Wawancara Eksklusif
Heran, Pejabat Eselon IV Bisa Jumpai Buron Kelas Kakap
Masuknya buron kakap Djoko Tjandra ke Indonesia bukan hanya diketahui onum perwira tinggi Polri yang kini jadi tersangka
Masuknya buron kakap Djoko Tjandra ke Indonesia bukan hanya diketahui onum perwira tinggi Polri yang kini jadi tersangka, Brigjen Pol Prasetijo Utomo, dan pengacara Anita Kolopaking, tapi sejumlah pihak lain. Seorang jaksa di Kejaksaan Agung (Kejagung), Pinangki Sirna Malasari (mantan Kepala Sub Bagian Pemantauan dan Evaluasi II Biro Perencanaan Jaksa Agung Muda Pembinaan), sudah dijaring sebagai tersangka kasus suap Rp 7,5 miliar dari Djoko Tjandra dan diduga mengetahui keberadaan sang buron selama di Indonesia.

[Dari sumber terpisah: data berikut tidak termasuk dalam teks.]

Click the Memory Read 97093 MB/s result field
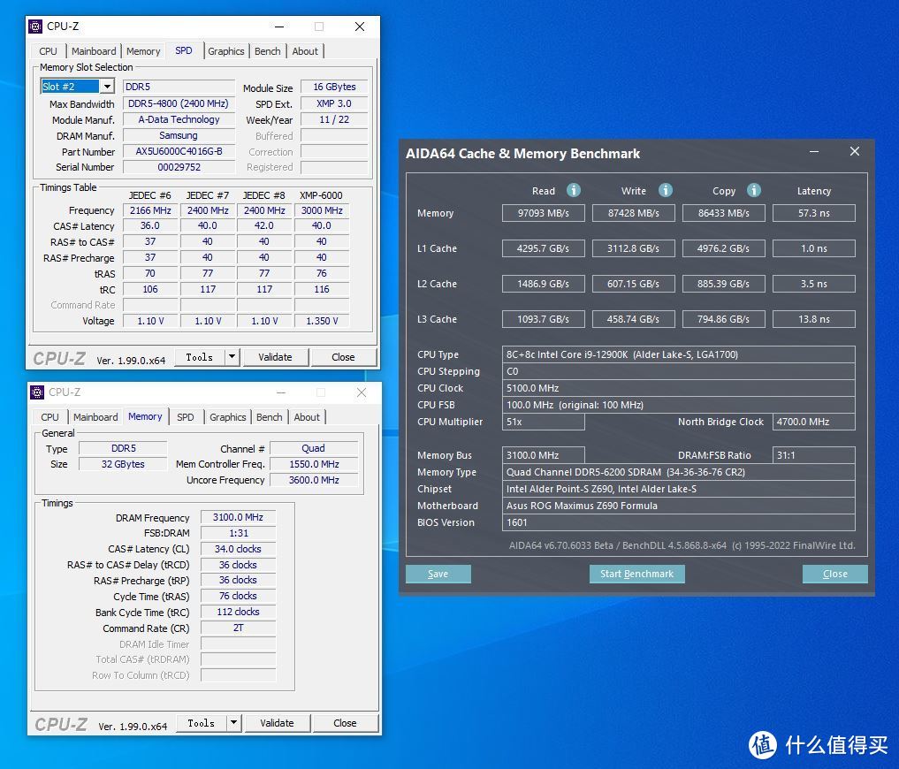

Komisi Kejaksaan (Komjak) RI tidak pernah mendapat kesempatan memeriksa Jaksa Pinangki. Namun, komisi tersebut sudah memeriksa mantan Jaksa Agung Muda Intelijen Jan Samuel Maringka yang pernah dua kali menelepon Djoko Tjandra ketika terpidana dua tahun penjara itu berada di Malaysia seusai melakukan sejumlah urusan di Indonesia.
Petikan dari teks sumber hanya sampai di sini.